As impressive as its engineering has been, NEPTUNE faces an uncertain future. Whereas Ottawa awarded Canadian $62.4 million (US $51 million) to the University of Victoria to build the 30 percent of NEPTUNE that lies in Canadian waters, funds to build and install the U.S. side of NEPTUNE have yet to materialize.

The latest in a series of bureaucratic roadblocks is the National Science Board, in Arlington, Va., which controls the release of funds for "big science" projects in the United States. The board recently bumped ocean observatories, NEPTUNE included, down a notch. It seems the Arctic science research ship that took NEPTUNE's place in the funding queue enjoys vigorous support from Alaska's influential congressional delegation.
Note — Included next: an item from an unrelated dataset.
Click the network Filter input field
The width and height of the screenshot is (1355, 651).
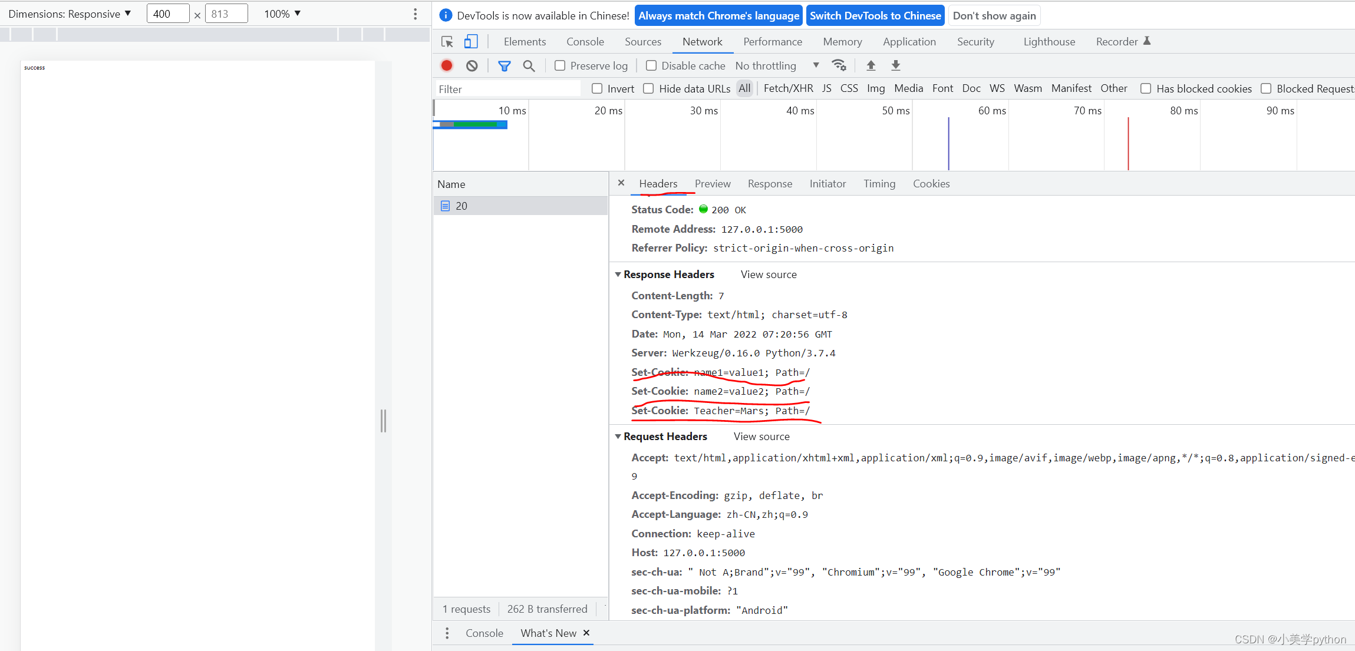tap(507, 89)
As a result, the NEPTUNE concept that began in the United States has become—at least for now—a largely Canadian venture. And the Canadians are plowing ahead. This summer the University of Victoria selected Alcatel to lead the final engineering, construction, and installation of their equipment, and data could start flowing to the Internet in a little over two years. "The Canadians have done brilliantly well at getting their act together and have shamed the U.S.," says JPL's Kirkham.

Going it alone is a decidedly mixed blessing for the Canadians. On the one hand, they have gained design freedom. Case in point: NEPTUNE Canada accepted Alcatel's communications redesign even though the Americans initially rejected it. On the other hand, NEPTUNE Canada must settle for a considerably smaller system than it had hoped to field. Bearing 100 percent of system design costs that the United States was supposed to share leaves a lot less cash to build and equip the system—about Canadian $15 million (US $12.3 million) less, in Phibbs's estimation. Barring a new infusion of cash, the Canadians' 800-km loop will host just 2 or 3 science nodes instead of 8 to 10. "We've paid the money to get in the game, and now we don't have very much left to play the game," Phibbs laments.

Nevertheless, even two nodes could produce spectacular results. In addition to Endeavor Ridge, NEPTUNE Canada will field equipment at Barkley Canyon, which boasts outcroppings of natural gas hydrate the size of small trucks. The outcroppings are the edges of methane-rich strata in the seabed whose stability, or lack thereof, could be one of the factors contributing to the pace of climate change. The hydrates themselves have also long been recognized as a potentially enormous source of energy.

Seismic surveying equipment on the NEPTUNE node should provide the first precise pictures of the underground hydrates, while a tethered robotic crawler assembled at the University of Bremen, in Germany, will monitor the hydrates' response to changing environmental conditions, such as the Northeast Pacific's rapidly warming waters.

"Today things are happening, and you do not know they are happening," says Barnes [see photos, "Victorians"]. When NEPTUNE comes online, scientists will be aware of every twitch and tremble in the hydrate field, and they'll have a front-row seat.